HER FIRST APPEARANCE
It was at the end of the first act of the first night of “The Sultana,” and every member of the Lester Comic Opera Company, from Lester himself down to the wardrobe woman’s son, who would have had to work if his mother lost her place, was sick with anxiety.
There is perhaps only one other place as feverish as it is behind the scenes on the first night of a comic opera, and that is a newspaper office on the last night of a Presidential campaign, when the returns are being flashed on the canvas outside, and the mob is howling, and the editor-in-chief is expecting to go to the Court of St. James if the election comes his way, and the office-boy is betting his wages that it won’t.
Such nights as these try men’s souls; but Van Bibber passed the stage-door man with as calmly polite a nod as though the piece had been running a hundred nights, and the manager was thinking up souvenirs for the one hundred and fiftieth, and the prima donna had, as usual, began to hint for a new set of costumes. The stage-door keeper hesitated and was lost, and Van Bibber stepped into the unsuppressed excitement of the place with a pleased sniff at the familiar smell of paint and burning gas, and the dusty odor that came from the scene-lofts above.
For a moment he hesitated in the cross-lights and confusion about him, failing to recognize in their new costumes his old acquaintances of the company; but he saw Kripps, the stage-manager, in the centre of the stage, perspiring and in his shirt-sleeves as always, wildly waving an arm to some one in the flies, and beckoning with the other to the gas-man in the front entrance. The stage hands were striking the scene for the first act, and fighting with the set for the second, and dragging out a canvas floor of tessellated marble, and running a throne and a practical pair of steps over it, and aiming the high quaking walls of a palace and abuse at whoever came in their way.

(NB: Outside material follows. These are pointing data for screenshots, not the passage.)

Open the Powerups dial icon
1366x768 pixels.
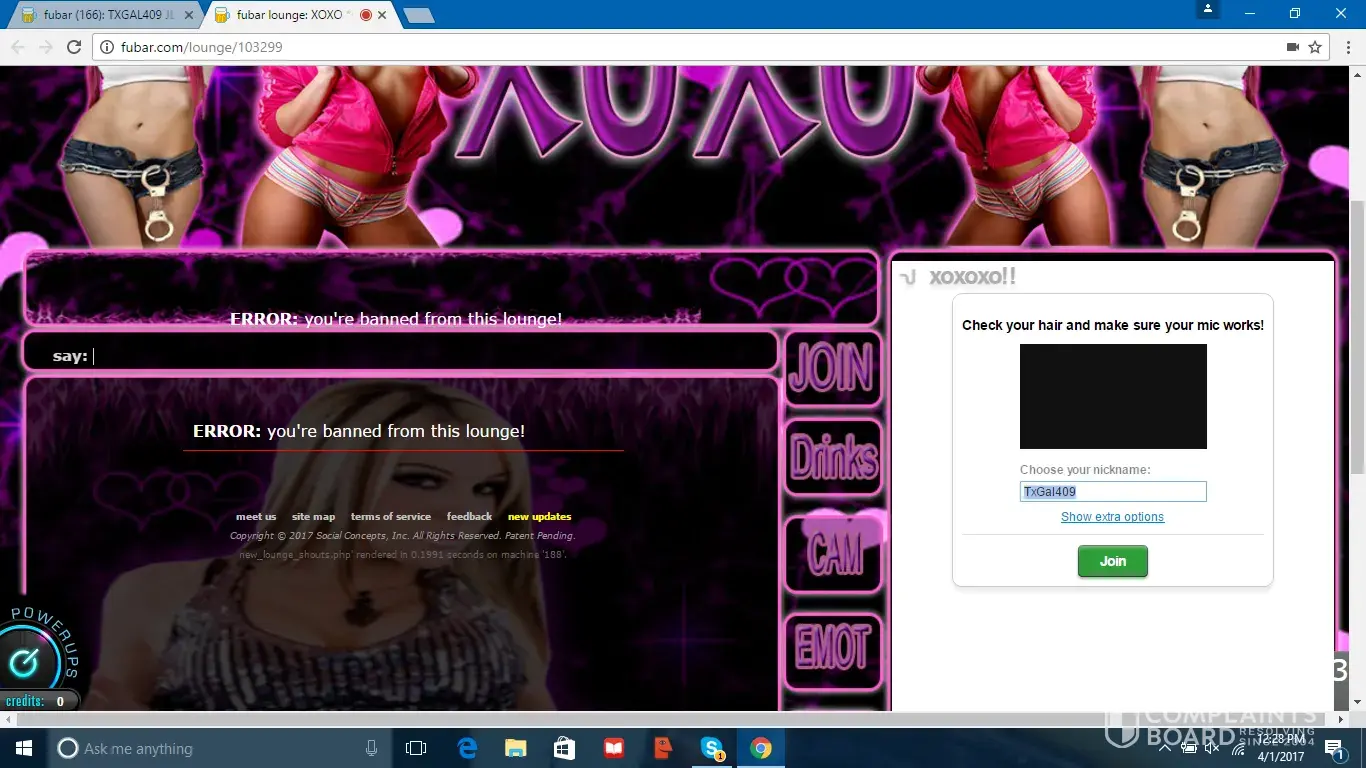pyautogui.click(x=24, y=662)
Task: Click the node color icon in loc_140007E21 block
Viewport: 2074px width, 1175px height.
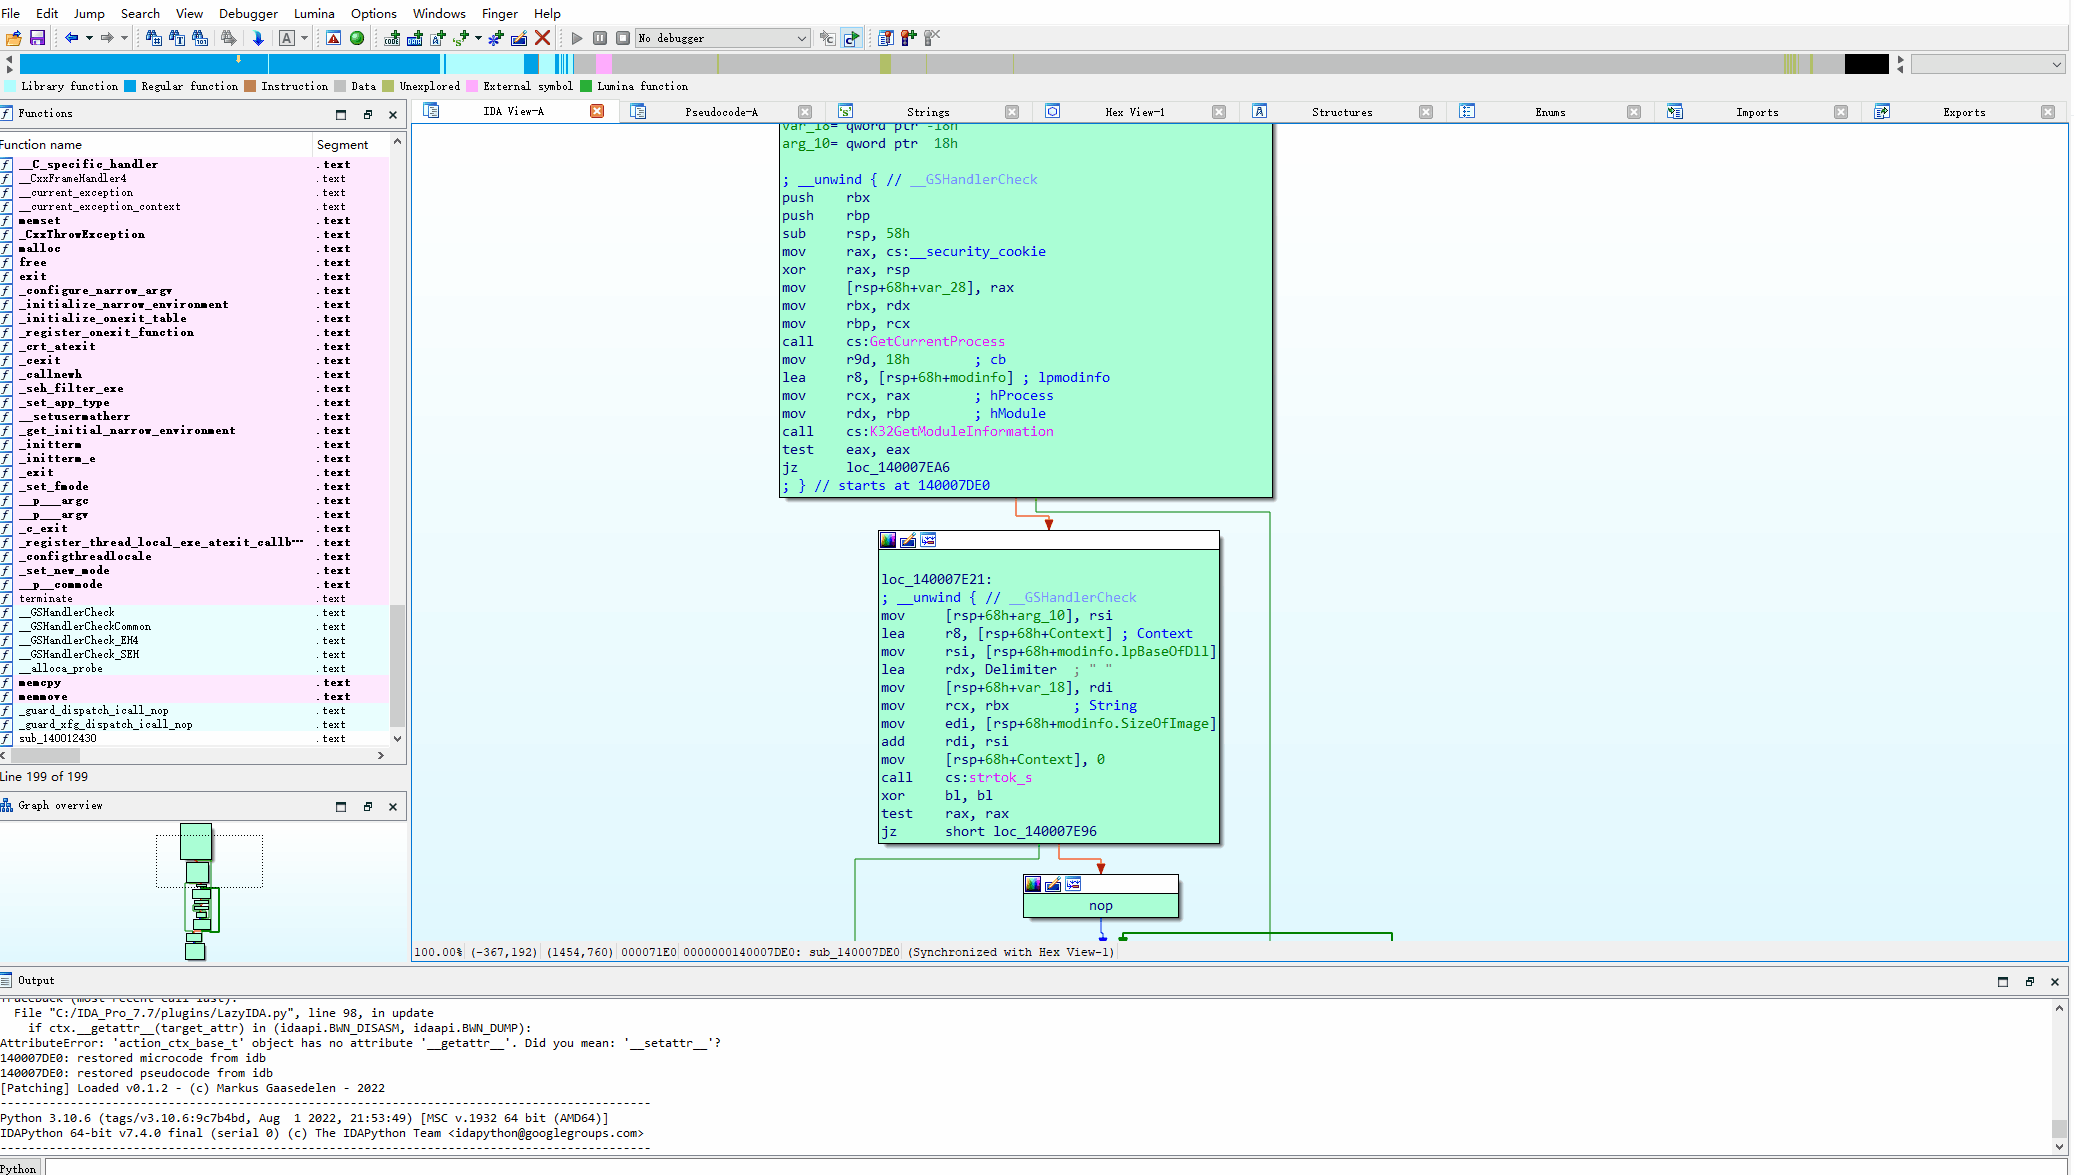Action: 888,541
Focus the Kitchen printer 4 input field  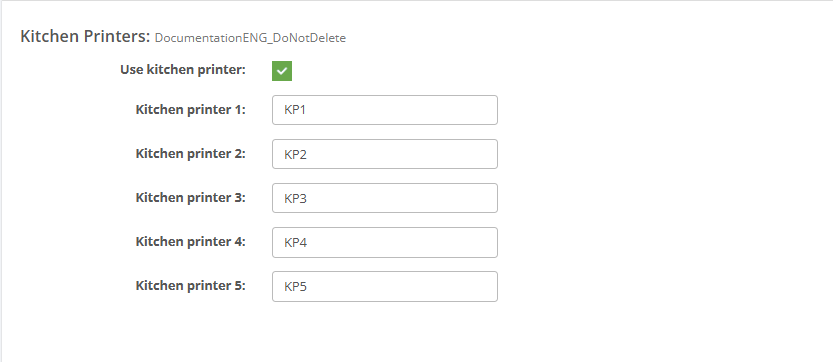click(x=385, y=242)
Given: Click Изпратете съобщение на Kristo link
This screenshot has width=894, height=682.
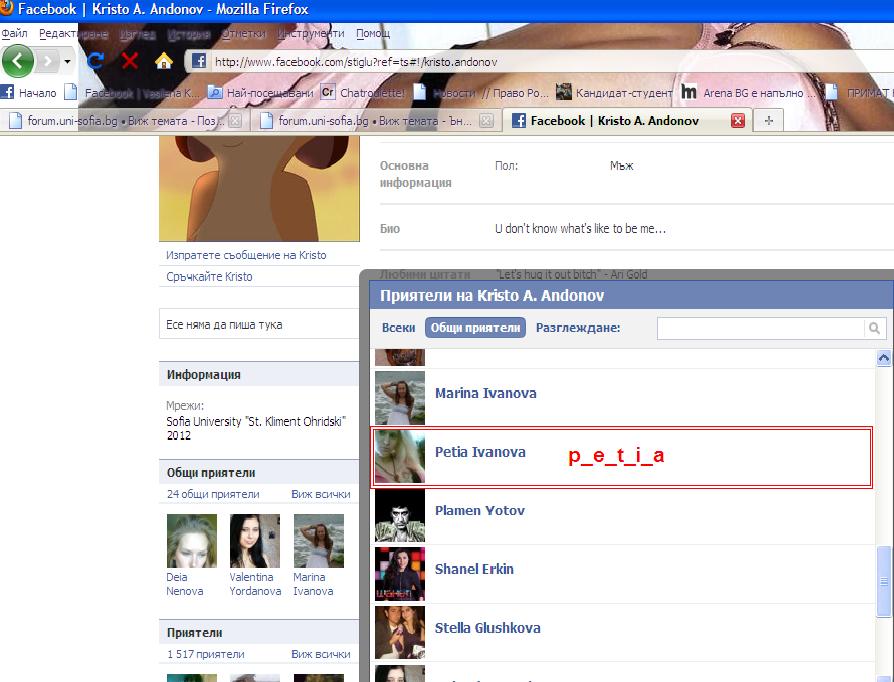Looking at the screenshot, I should click(x=246, y=255).
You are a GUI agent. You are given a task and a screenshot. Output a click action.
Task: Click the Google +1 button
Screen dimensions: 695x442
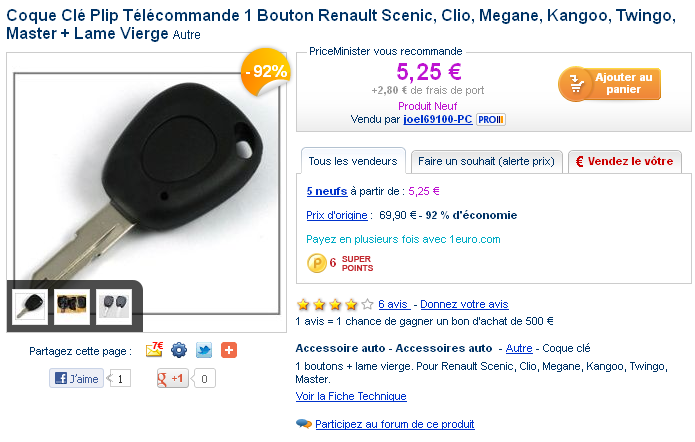pos(173,378)
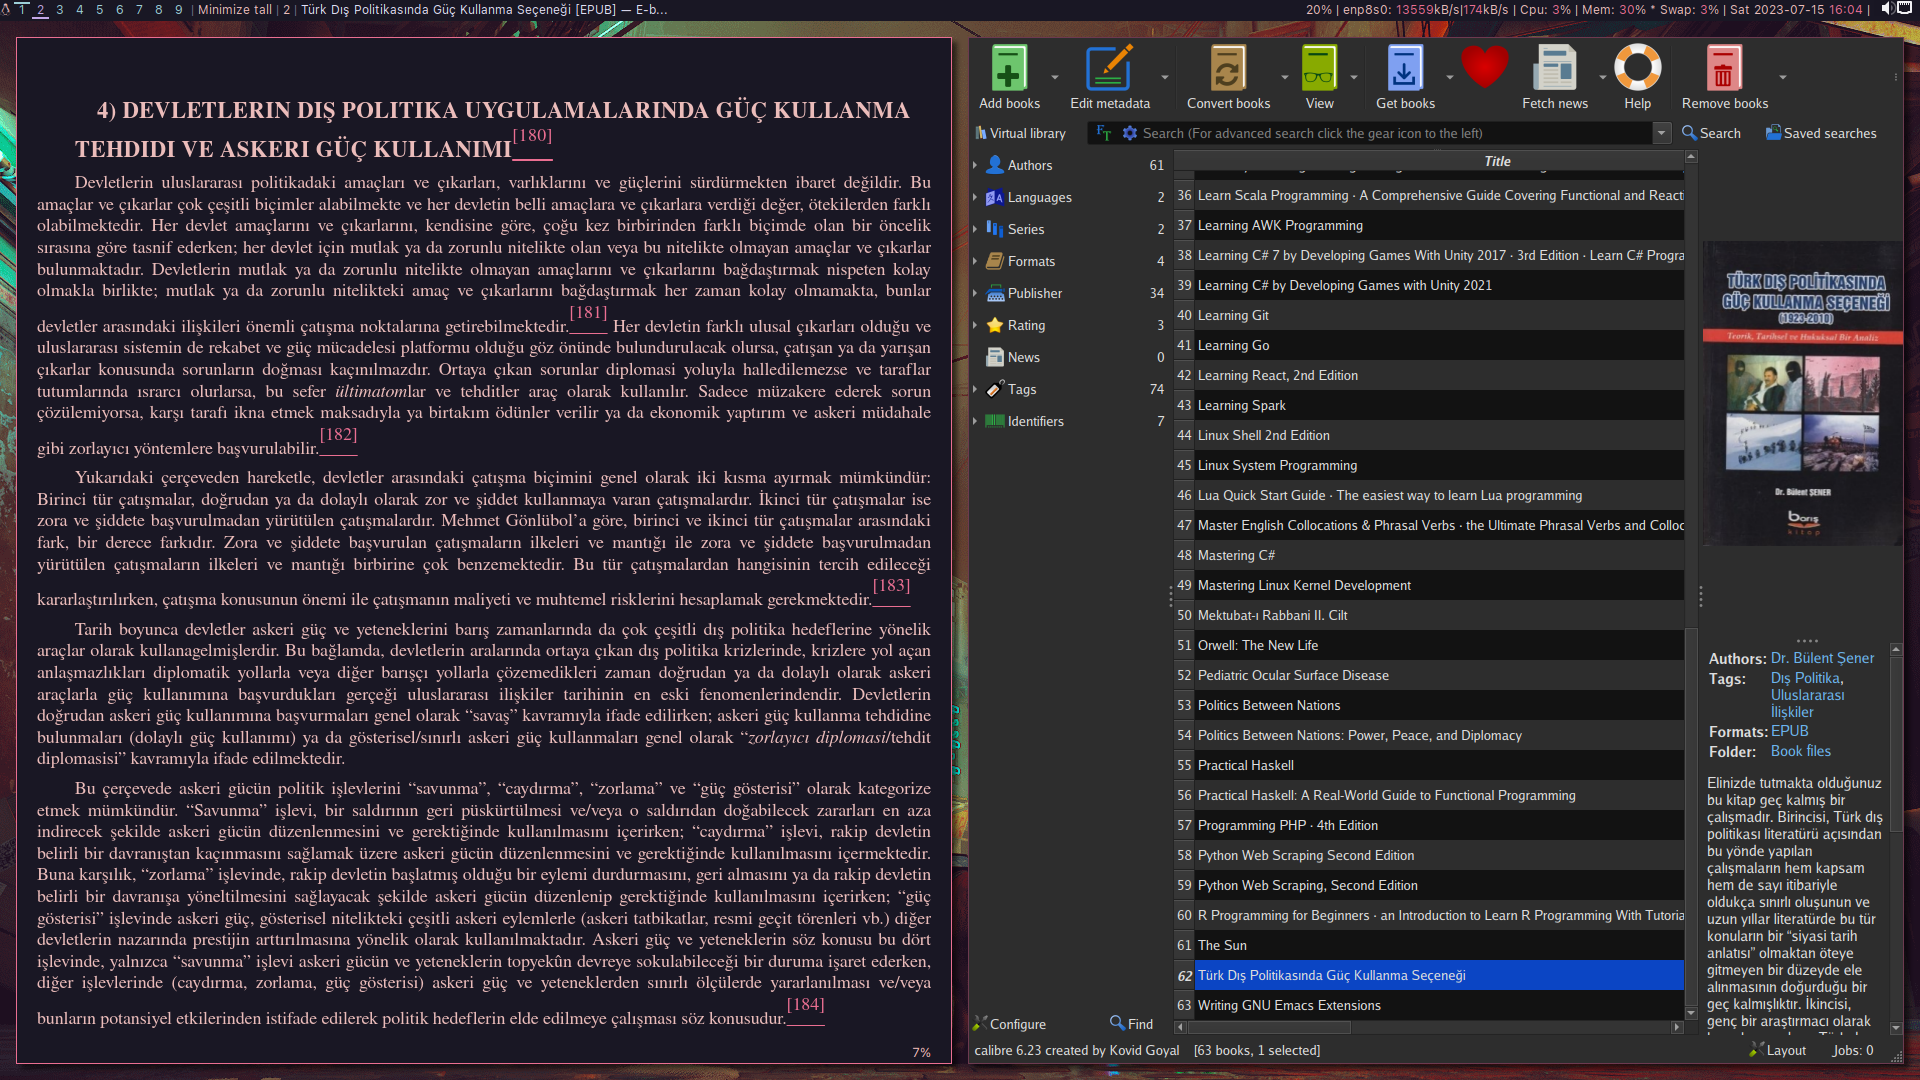
Task: Click the Get books download icon
Action: (1404, 70)
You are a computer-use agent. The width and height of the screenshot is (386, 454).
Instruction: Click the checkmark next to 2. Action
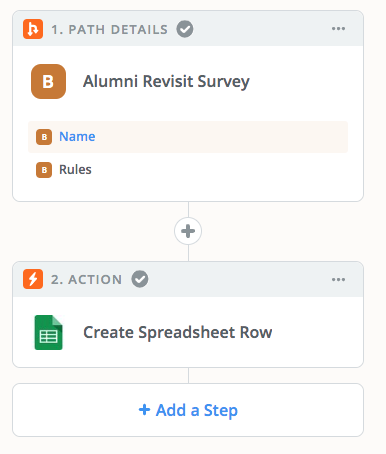(x=140, y=279)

“Now then, Van Bibber,” shouted Kripps, with a wild glance of recognition, as the white-and-black figure came towards him, “you know you’re the only man in New York who gets behind here to-night. But you can’t stay. Lower it, lower it, can’t you?” This to the man in the flies. “Any other night goes, but not this night. I can’t have it. I—Where is the backing for the centre entrance? Didn’t I tell you men—”
Van Bibber dodged two stage hands who were steering a scene at him, stepped over the carpet as it unrolled, and brushed through a group of anxious, whispering chorus people into the quiet of the star’s dressing-room.
The star saw him in the long mirror before which he sat, while his dresser tugged at his boots, and threw up his hands desperately.
“Well,” he cried, in mock resignation, “are we in it or are we not? Are they in their seats still or have they fled?”
“How are you, John?” said Van Bibber to the dresser. Then he dropped into a big arm-chair in the corner, and got up again with a protesting sigh to light his cigar between the wires around the gas-burner. “Oh, it’s going very well. I wouldn’t have come around if it wasn’t. If the rest of it is as good as the first act, you needn’t worry.”